● Set of tasks
**1)** Reproduce the passage of the article on Proxima's orbit that begins with the words containing "The surface of" and ends with "this into account.".
**2)** Carry on the article on Proxima's orbit from where it stops.

● Passage shown
*****

TITLE: Proxima’s orbit around Alpha Centauri
AUTHORS: P. Kervella and F. Thévenin
FIRST AUTHOR INSTITUTION: Unidad Mixta Internacional Franco-Chilena de Astronomía (CNRS UMI 3386), Departamento de Astronomía, Universidad de
Chile, Camino El Observatorio 1515, Las Condes, Santiago, Chile
STATUS: Submitted to Astronomy & Astrophysics
I’m sure you’ve heard of Proxima Centauri recently. It’s the closest star to us. As of August this year, it’s also the host star of the closest known exoplanet — in all likelihood the closest exoplanet we will ever find.
Perhaps you also know Alpha Centauri, a two-star system which comprises Alpha Centauri A and Alpha Centauri B, the second- and third-closest stars to us. Since Proxima Centauri was discovered over 100 years ago, it has been suggested that all three stars are part of the same system — that they are “gravitationally bound” and orbit each other on a timescale of thousands, possibly millions, of years. The strongest argument for this has been the stars’ close proximity to each other, combined with their similar speed across the sky (“proper motion”) — such similarity is unlikely to be a coincidence. However, until now it has never been proven by considering the orbital mechanics. Today’s authors set out to do just that.
The historic difficulty in answering this question has been the lack of precision in measuring Proxima’s radial velocity (the speed with which it moves towards or away from us). This can be found from a spectrum of the star by measuring its Doppler shift, but Proxima’s faintness has until now made that difficult. With modern spectrographs designed for the exoplanet era, we can get the precise measure of Proxima’s velocity that we need.
The team used recently measured radial velocities for Proxima and Alpha Centauri of –22,345 m/s and –22,393 m/s respectively, each precise to around 3–4 m/s. The negative radial velocities just mean that the stars are moving towards us. When using velocities of this precision, however, there are a few systematic offsets that we need to take into account.
The surface of a star is not stationary. Look closely at any star and you’ll see little “convective cells”: patches where hot material rises in the centre, cools, and falls at the edges. (You can see the same effect in a pan of boiling water.) Amazingly, this is enough to change our measurements of the star’s velocity. More of the surface area of these cells is taken up by the rising material than the falling material, and the rising material is hotter and therefore brighter. The two combine to make it look as though the star is moving towards us slightly faster than it actually is — in our sun it changes our velocity measurements by 322 m/s, which is definitely measurable, so we need to take this into account.

*****

● Listed entries
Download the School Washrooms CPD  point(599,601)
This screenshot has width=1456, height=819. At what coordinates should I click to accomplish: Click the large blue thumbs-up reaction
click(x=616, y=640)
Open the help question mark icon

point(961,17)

*****

● Results in order
**1)**
The surface of a star is not stationary. Look closely at any star and you’ll see little “convective cells”: patches where hot material rises in the centre, cools, and falls at the edges. (You can see the same effect in a pan of boiling water.) Amazingly, this is enough to change our measurements of the star’s velocity. More of the surface area of these cells is taken up by the rising material than the falling material, and the rising material is hotter and therefore brighter. The two combine to make it look as though the star is moving towards us slightly faster than it actually is — in our sun it changes our velocity measurements by 322 m/s, which is definitely measurable, so we need to take this into account.

**2)**
The size of these convective cells depend on the star’s temperature and on the strength of its gravity at its surface. Fortunately, the convective cells are well known for Alpha Centauri A and can be derived from orbital dynamics for Alpha Centauri B, while the effect can be neglected for Proxima due to its low temperature.
As a photon leaves the gravity well of its star, the star’s gravity stretches its wavelength out and makes it appear redder. The effect depends on the mass and radius of the star. For Alpha Centauri A and B we know these, and so we can calculate the redshift directly. To give an example of the scale, Alpha Centauri A has a gravitational redshift of 575 m/s.
For Proxima this is slightly trickier as its mass has not been directly measured. Instead, the team estimate Proxima’s mass based on its brightness by comparing it to a sample of similar stars. They find a redshift of 504 m/s to a precision of 17 m/s. This is much less precise than the measurement of the uncorrected velocity, making this the limiting factor in the team’s velocity measurements.
Dynamics: Is Proxima Bound To Alpha Centauri?
If the two systems are bound, their velocities relative to one another must be less than a certain limit, effectively given by the point at which the kinetic energy of the system is more than the gravitational energy. In the case of Alpha and Proxima Centauri, that limiting speed is 545 m/s. The team calculate that Alpha and Proxima Centauri are moving apart at a rate of 293 m/s. In other words, the three stars are well and truly bound together.
The team finished by calculating the orbital dynamics of the system. They predict that Proxima will orbit Alpha Centauri on a period of 600,000 years, at a distance ranging from 5,300 to 12,900 times the distance between the Earth and the Sun.
So now that we know for sure that the stars are bound, what does that tell us? For people who are modelling formation of Proxima’s planet, it may be interesting to look at how the orbital motion of Proxima may have affected the planet. For those who are studying the stars themselves, it tells us that the stars probably evolved from the same source material, which would make them the same age and give them the same amount of metals. As the system is at the extremely weak edge of gravitationally bounded systems, it could be of interest for scientists studying models of gravity other than the standard model. Most of all, though, it is the most definitive answer yet to a question that has been hanging around for over 100 years.